• Task details
Can you give these entries again with each "Viewport" changed to "Window" and everything else left unchanged?

- - - - - - -

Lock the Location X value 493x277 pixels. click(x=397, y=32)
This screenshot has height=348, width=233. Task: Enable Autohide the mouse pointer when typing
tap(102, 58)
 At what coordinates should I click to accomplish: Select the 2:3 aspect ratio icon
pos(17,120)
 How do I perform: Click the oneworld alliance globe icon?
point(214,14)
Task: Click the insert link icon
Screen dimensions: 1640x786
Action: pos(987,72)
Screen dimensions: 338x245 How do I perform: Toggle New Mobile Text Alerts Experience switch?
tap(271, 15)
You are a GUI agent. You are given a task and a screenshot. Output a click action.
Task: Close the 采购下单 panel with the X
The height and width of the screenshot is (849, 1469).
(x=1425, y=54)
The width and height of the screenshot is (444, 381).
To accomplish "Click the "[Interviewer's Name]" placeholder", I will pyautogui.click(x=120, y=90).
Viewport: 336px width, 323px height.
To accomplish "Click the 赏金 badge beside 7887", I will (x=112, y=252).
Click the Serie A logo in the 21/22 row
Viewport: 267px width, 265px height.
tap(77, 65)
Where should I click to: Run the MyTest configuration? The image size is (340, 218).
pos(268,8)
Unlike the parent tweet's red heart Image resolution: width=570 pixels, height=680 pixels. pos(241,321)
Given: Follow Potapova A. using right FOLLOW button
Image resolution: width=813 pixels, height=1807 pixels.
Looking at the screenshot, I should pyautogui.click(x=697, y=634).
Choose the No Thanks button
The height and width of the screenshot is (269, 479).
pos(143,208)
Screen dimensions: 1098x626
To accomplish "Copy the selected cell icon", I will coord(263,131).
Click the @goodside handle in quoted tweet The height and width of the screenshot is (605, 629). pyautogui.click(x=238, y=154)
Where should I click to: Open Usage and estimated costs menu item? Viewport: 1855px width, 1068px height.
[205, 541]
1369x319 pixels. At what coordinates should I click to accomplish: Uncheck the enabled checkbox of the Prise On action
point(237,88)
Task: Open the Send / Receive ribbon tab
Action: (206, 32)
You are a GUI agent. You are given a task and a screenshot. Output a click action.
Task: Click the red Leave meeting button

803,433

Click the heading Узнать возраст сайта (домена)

- - - - - - -

• The answer
Lock the Location X value 493x277 pixels. click(x=397, y=32)
This screenshot has height=348, width=233. Task: Enable Autohide the mouse pointer when typing
tap(102, 58)
 At what coordinates should I click to accomplish: Select the 2:3 aspect ratio icon
pos(17,120)
 How do I perform: Click the oneworld alliance globe icon?
point(214,14)
Task: Click the insert link icon
Screen dimensions: 1640x786
Action: pos(987,72)
Screen dimensions: 338x245 How do I perform: Toggle New Mobile Text Alerts Experience switch?
tap(271, 15)
You are a GUI agent. You are given a task and a screenshot. Output a click action.
Task: Close the 采购下单 panel with the X
The height and width of the screenshot is (849, 1469).
(x=1425, y=54)
The width and height of the screenshot is (444, 381).
To accomplish "Click the "[Interviewer's Name]" placeholder", I will pyautogui.click(x=120, y=90).
Window: 336px width, 323px height.
To accomplish "Click the 赏金 badge beside 7887", I will (x=112, y=252).
Click the Serie A logo in the 21/22 row
Window: 267px width, 265px height.
tap(77, 65)
Where should I click to: Run the MyTest configuration? The image size is (340, 218).
pos(268,8)
Unlike the parent tweet's red heart Image resolution: width=570 pixels, height=680 pixels. pos(241,321)
Given: Follow Potapova A. using right FOLLOW button
Image resolution: width=813 pixels, height=1807 pixels.
Looking at the screenshot, I should pyautogui.click(x=697, y=634).
Choose the No Thanks button
The height and width of the screenshot is (269, 479).
pos(143,208)
Screen dimensions: 1098x626
To accomplish "Copy the selected cell icon", I will coord(263,131).
Click the @goodside handle in quoted tweet The height and width of the screenshot is (605, 629). pyautogui.click(x=238, y=154)
Where should I click to: Open Usage and estimated costs menu item? Window: 1855px width, 1068px height.
[205, 541]
1369x319 pixels. At what coordinates should I click to accomplish: Uncheck the enabled checkbox of the Prise On action
point(237,88)
Task: Open the Send / Receive ribbon tab
Action: (206, 32)
You are a GUI agent. You are given a task and a screenshot. Output a click action.
Task: Click the red Leave meeting button

803,433

Click the heading Узнать возраст сайта (домена)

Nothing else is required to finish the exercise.